In the general areas of audio/speech/language technology and science, machine learning, signal/information processing, and computer science, he has published over 300 refereed papers in leading journals and conferences and 4 books. He is a Fellow of the Acoustical Society of America, a Fellow of the IEEE, and a Fellow of ISCA. He served on the Board of Governors of the IEEE Signal Processing Society (2008-2010). More recently, he served as Editor-in-Chief for the IEEE Signal Processing Magazine (2009-2011), which earned the highest impact factor in 2010 and 2011 among all IEEE publications and for which he received the 2012 IEEE SPS Meritorious Service Award. He recently served as General Chair of the IEEE ICASSP-2013, and currently serves as Editor-in-Chief for the IEEE Transactions on Audio, Speech and Language Processing. His technical work since 2009 on and the leadership in industry-scale deep learning with colleagues and academic collaborators have created significant impact in speech recognition (e.g., CD-DNN/CNN/T-DSN/K-DSN) and other areas of signal/information processing.

Tong Zhang received his PhD degree from Stanford Computer Science. After graduation, he worked at IBM T.J. Watson Research Center in Yorktown Heights, New York, and Yahoo! Research in New York City. He is currently with the statistics department, Rutgers University. His research interests are machine learning, statistical and numerical computation, as well as the design and theoretical analysis of statistical algorithms. He also has extensive large-scale data-analysis and statistical modeling experience, especially in text mining, natural language processing, web and image applications. He has published more than 100 papers in his research area. He once served as Area Chair in NIPS and ICML, and chairman in COLT. He also took editor of Machine Learning Journal, Journal of Machine Learning Research.
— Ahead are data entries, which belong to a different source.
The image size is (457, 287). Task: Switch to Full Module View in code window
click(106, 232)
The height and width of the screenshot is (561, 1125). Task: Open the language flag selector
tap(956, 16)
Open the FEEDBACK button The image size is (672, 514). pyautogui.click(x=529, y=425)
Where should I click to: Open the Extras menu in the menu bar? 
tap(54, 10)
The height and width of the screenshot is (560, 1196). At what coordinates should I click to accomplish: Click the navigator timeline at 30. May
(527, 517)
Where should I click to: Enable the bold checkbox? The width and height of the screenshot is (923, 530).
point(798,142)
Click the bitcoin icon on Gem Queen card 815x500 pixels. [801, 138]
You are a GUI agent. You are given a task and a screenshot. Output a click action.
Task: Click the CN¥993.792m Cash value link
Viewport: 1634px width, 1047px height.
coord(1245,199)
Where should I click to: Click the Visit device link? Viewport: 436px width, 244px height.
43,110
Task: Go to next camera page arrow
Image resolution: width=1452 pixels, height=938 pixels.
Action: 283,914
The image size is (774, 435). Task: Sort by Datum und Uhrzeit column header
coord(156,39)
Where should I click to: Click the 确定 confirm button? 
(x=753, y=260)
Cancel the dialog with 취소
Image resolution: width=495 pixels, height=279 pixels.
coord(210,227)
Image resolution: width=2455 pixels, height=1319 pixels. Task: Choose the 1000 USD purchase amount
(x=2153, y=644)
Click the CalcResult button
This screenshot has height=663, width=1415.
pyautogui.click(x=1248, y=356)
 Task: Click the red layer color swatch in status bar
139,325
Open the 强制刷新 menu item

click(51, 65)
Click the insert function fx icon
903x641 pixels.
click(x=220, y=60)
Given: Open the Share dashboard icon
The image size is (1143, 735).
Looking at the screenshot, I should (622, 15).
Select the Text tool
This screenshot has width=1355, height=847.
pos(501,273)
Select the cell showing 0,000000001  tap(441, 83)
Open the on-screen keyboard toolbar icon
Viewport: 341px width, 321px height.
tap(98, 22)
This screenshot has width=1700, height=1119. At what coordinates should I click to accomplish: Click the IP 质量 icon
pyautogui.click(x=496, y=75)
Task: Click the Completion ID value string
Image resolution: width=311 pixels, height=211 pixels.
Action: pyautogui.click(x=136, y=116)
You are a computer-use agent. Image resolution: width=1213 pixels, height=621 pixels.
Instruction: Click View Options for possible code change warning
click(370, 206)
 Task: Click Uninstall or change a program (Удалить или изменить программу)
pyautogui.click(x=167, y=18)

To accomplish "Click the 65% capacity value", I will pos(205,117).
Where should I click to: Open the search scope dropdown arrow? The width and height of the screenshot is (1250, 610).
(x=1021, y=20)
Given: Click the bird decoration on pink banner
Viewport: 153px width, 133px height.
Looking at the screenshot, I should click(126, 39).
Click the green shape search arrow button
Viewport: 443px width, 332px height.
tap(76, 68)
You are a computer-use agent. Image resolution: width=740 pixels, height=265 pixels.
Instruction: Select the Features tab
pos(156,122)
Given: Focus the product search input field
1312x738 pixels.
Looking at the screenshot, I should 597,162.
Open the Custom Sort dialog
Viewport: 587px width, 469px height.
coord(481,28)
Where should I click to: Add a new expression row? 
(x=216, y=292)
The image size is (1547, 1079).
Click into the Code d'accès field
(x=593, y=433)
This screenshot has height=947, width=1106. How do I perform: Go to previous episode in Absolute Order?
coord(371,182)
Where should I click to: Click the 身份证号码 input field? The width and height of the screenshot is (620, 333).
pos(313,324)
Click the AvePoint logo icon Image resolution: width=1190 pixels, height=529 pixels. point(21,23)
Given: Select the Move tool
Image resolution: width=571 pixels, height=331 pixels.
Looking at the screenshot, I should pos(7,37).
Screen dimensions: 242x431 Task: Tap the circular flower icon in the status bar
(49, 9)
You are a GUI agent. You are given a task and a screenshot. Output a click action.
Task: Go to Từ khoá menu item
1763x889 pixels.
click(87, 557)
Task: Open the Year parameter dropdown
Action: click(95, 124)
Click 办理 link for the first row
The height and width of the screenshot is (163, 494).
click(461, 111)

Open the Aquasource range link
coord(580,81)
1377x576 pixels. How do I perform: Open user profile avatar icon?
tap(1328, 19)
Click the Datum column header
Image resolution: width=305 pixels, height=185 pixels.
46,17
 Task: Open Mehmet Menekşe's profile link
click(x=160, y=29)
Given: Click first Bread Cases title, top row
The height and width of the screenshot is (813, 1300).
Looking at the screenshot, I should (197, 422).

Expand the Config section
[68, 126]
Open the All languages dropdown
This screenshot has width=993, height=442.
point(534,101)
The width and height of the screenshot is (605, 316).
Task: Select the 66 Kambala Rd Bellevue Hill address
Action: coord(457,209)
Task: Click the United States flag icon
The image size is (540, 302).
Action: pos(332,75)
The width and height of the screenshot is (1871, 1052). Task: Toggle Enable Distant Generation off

Wei Dai is currently a Lecturer in the Electrical and Electronic Engineering Department at Imperial College London. He received his Ph.D. degree in Electrical and Computer Engineering from the University of Colorado at Boulder in 2007. From 2007 to 2010, he was a Postdoctoral Research Associate in the Department of Electrical and Computer Engineering, University of Illinois at Urbana-Champaign. His interdisciplinary research interests include sparse signal processing, wireless communications, random matrix theory, applications of information theory and signal processing to biology. Dr. Dai was involved in the development of the first compressive sensing DNA microarray prototype. One of his publications in 2009 on compressive sensing reconstruction has been cited more than 400 times up to now (according to Google scholar).